Even my best friends sound their car horn as they leave, I hate that with a vengeance but I put it down to me becoming sensitised after 15 years in a peaceful environment.

Re: Early Summer Bits and Bobs.

Posted: Mon Jun 22, 2015 9:24 am
by Geoff
Great display Westi. Just when I was going to say this thread should be Late Summer ... - certainly late or non-existent here, annuals like that wouldn't dare to raise their heads. I feel it is a worse Summer so far than the wet ones a few years ago because it is so cold; wet and cold this morning.

Re: Early Summer Bits and Bobs.

Posted: Mon Jun 22, 2015 4:13 pm
by Pa Snip
Right folks,

Grab a cuppa

Sit down

Prepare to be shocked


Are you prepared, is the psyche ready for this


Yesterday Mrs Snip picked our first raspberry !!!!!!!!!!!!!!!!!!!!!!!!!!!!

I know, amazing news isn't it.

News only tempered by the fact it was
Just the one raspberry

Now please do me a favour, don't flood the board and this thread with posts in awe !!!!

:lol: (nutter on the loose)

Re: Early Summer Bits and Bobs.

Posted: Mon Jun 22, 2015 4:14 pm
by Pa Snip
Dammit I forgot to take a picture lol

Re: Early Summer Bits and Bobs.

Posted: Mon Jun 22, 2015 4:41 pm
by Ricard with an H
This reminds me of the first time I tried to grow potatoes in old tyres. (A non-event so it doesn't count)

I listened carefully to my teacher who in hindsight had just passed-on the information though it did sound sensible at a time I was trying to get rid of 50 or-so tyres left behind by the people who developed this farm into two homes.

I stacked and fed and nurtured up to nearly five foot of tyres and when the flowers came and wilted I unstacked to find six (At a guess) spuds.

Six seems to be a re-occuring number in potatoes at the moment, I'm hoping this doesn't persist.

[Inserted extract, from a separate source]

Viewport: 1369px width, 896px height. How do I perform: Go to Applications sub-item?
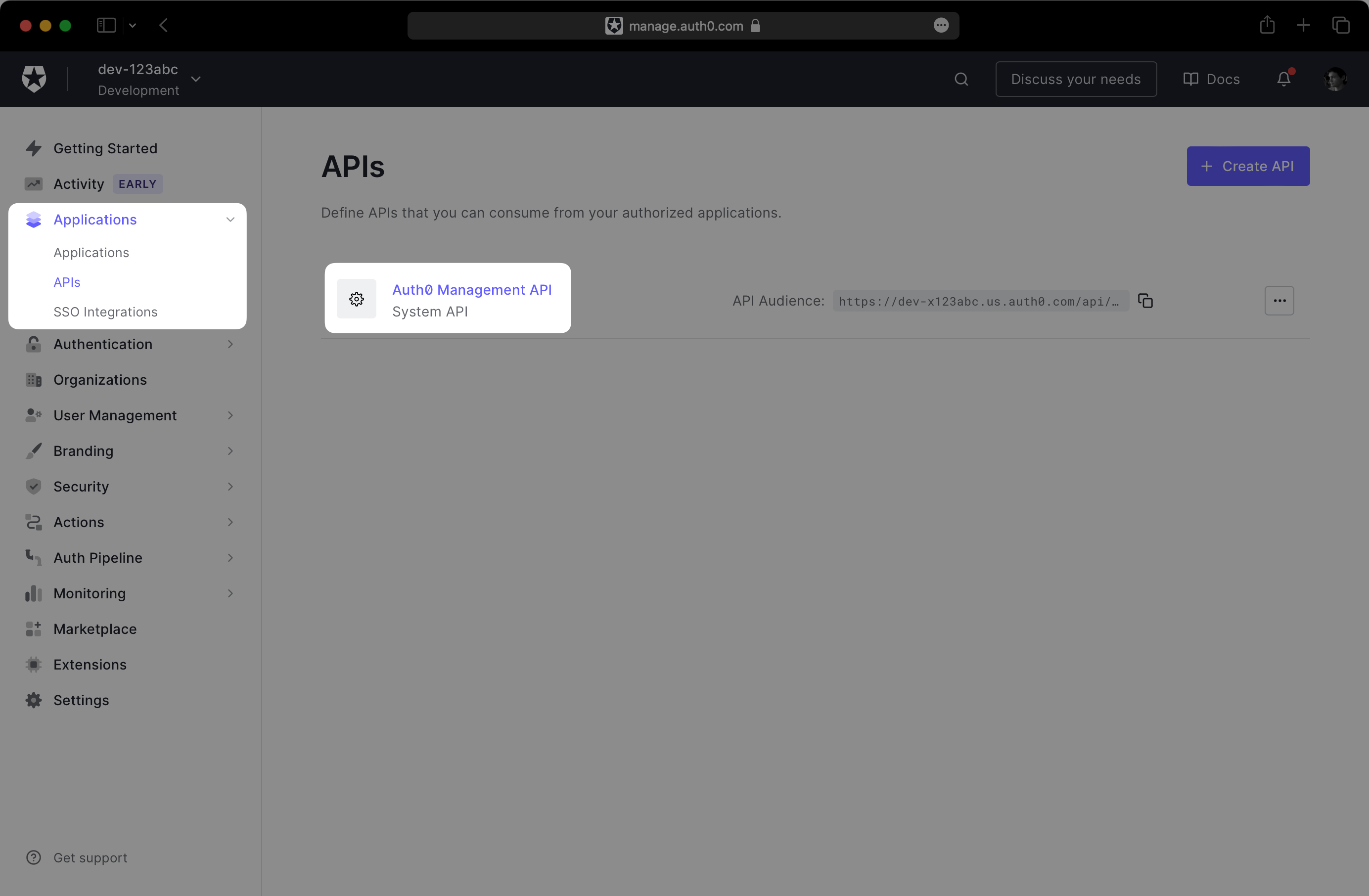tap(91, 253)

Re: Early Summer Bits and Bobs.

Posted: Thu Jun 25, 2015 8:27 am
by PLUMPUDDING
Someone on the radio said that strawberries and other things were earlier this year due to the sunny winter and warm April. Has anyone else found this?

In my garden everything is later than usual because May and June have been so cold, windy, dry and dull.

A lot of tree fruits haven't set as no insects were flying when they were flowering.
It does look like a a good strawberry crop though and they are just starting to ripen - a good week later than last year.

Re: Early Summer Bits and Bobs.

Posted: Thu Jun 25, 2015 8:37 am
by PLUMPUDDING
I took advantage of B&Q s pensioner's 10% discount day yesterday and bought lots of paving slabs to put paths in the vegetable garden. I'm just levelling it and laying them on the soil so they are easy to move if I want to change things.

I've put four in so far and it looks so much smarter and things seem easier to reach.

And regarding noise from neighbours when you are enjoying being outside listening to nature, the man across the road has been renovating/rebuilding an old car for weeks now, so all I can hear is screeching saws, drills and hammering for hours and hours.